Sosyal medyada da oldukça aktifsiniz. Sizin hayatınızdaki yeri nedir sosyal medyanın?
Sosyal medya insanları bence çok daha demokratikleştirdi, homojenleştirdi ve birbirine yakınlaştırdı. Hatta bazı durumlarda fazla yaklaştırdı ama önemli değil. Çünkü istediğiniz yerde hemen o bariyeri çekip kendinizi koruma alanına alabiliyorsunuz. Fakat benim sosyal medya merakımın ilk nedeni sekizinci viteste olması. Hızından dolayı seviyorum. İkincisi, hem kendim için hem de bildiklerimi ve öğrendiklerimi insanlarla paylaşmak için bir eğitim platformu olması. Çünkü ben güzelliklerin paylaştıkça artacağını düşünüyorum ve hayatım boyunca da öyle olduğunu gördüm. Hem çok güzel çok değerli insanlar tanıyorsunuz hem de çok ummadık dostluklar kurabiliyorsunuz ve inanılmaz insanlarla tanışabiliyorsunuz. Aynı frekansta olan insanları bir araya getiriyor sosyal medya.
Çok yoğun bir iş hayatınız var. İş ve ev dengesini kurmak zor oluyor mu?
Önceliklerimizi bildikten sonra hiç zor değil. Olmazsa olmazlarım; anne olarak tabii ki çocuklarım, yakın ailem, dostlarım ve hayatımı kolaylaştıran daha güzel hale getiren ekibim. İş yaptığım, yeni şeyler öğrendiğim insanlar, herkesin ayrı bir yeri var hayatımda; hem kalbimde hem de aklımda.

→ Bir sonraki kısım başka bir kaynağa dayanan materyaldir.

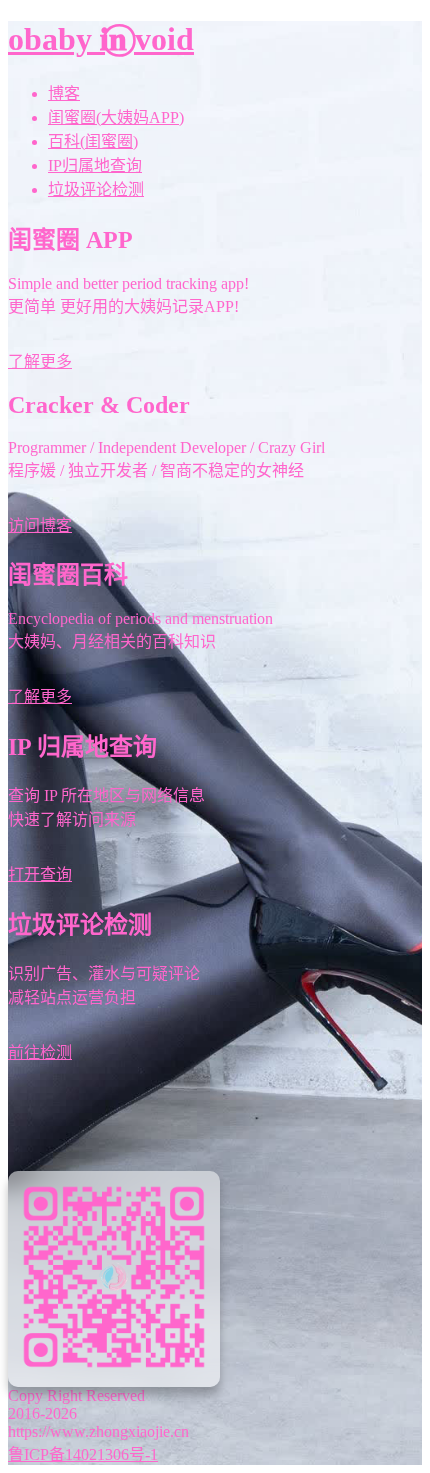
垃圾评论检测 (96, 189)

İşinizin en sevdiğiniz yönü nedir?
Üretmekten zevk alıyorum ve bu da zannediyorum ki bana ayrı bir yaşama ve çalışma şevki veriyor. Networking’e önem veriyorum, hayatın rengi ve zenginliği olduğunu düşünüyorum. İnsanı, insan farklılıklarını seviyorum. Ne kadar değişik çevreden insana dokunursam, hayatımın o kadar renklendiğini fark ediyorum. Birbirlerine karşılıklı fayda sağlayabilecek insanları bir araya getirmekten büyük zevk alıyorum.